La temperatura dell'impasto: perché conta e come gestirla
È il parametro più trascurato in casa, eppure decide la velocità di tutto. Un impasto troppo caldo «scappa», uno troppo freddo non parte.
La temperatura finale ideale
Per la maggior parte degli impasti la temperatura a fine impastamento dovrebbe stare tra 22 e 25°C. Oltre i 26°C la lievitazione accelera troppo e diventa difficile da controllare.
Come calcolare l'acqua
Una formula semplice e usata dai professionisti:
T acqua = (T finale × 3) − T farina − T ambiente − T impastatrice
Se impasti a mano, togli il termine dell'impastatrice e usa ×2 al posto di ×3. In pratica d'estate l'acqua va fredda, d'inverno tiepida.
Trucchi pratici
- D'estate usa acqua di frigo o un po' di ghiaccio nell'acqua.

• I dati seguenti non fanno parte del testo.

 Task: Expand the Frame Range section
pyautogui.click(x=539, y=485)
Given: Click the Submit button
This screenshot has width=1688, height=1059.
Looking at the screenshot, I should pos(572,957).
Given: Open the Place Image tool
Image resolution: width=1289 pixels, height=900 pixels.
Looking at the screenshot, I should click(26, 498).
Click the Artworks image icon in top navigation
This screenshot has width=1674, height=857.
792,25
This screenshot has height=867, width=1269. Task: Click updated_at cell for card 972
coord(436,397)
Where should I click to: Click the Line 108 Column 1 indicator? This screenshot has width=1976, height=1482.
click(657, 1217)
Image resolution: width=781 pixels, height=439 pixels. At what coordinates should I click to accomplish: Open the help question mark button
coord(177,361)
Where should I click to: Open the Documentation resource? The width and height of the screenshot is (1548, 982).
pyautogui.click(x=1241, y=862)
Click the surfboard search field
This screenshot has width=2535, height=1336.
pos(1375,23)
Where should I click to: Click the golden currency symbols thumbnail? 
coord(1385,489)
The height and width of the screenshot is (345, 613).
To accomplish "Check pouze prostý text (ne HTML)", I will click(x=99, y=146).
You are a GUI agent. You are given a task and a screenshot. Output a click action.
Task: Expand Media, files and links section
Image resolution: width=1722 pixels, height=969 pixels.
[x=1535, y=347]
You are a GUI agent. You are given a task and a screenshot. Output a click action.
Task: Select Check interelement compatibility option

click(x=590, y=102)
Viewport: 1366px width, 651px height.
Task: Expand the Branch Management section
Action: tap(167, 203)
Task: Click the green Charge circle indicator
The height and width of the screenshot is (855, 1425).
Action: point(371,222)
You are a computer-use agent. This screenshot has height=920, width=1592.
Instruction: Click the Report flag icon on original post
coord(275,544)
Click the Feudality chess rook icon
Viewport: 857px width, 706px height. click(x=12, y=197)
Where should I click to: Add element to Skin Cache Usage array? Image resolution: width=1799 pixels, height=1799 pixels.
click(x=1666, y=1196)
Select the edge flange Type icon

- Impasta meno a lungo: l'attrito scalda l'impasto.
- Misura davvero con un termometro a sonda: a occhio si sbaglia sempre.
Domande frequenti
Qual è la temperatura ideale dell'impasto?
Tra 22 e 25°C a fine impastamento per la maggior parte degli impasti.
Come abbasso la temperatura d'estate?
Usa acqua fredda di frigo o ghiaccio, impasta meno a lungo e lavora in ambiente fresco.
Serve davvero il termometro?
Sì: a occhio si sbaglia sempre. Un termometro a sonda da cucina costa poco e cambia i risultati.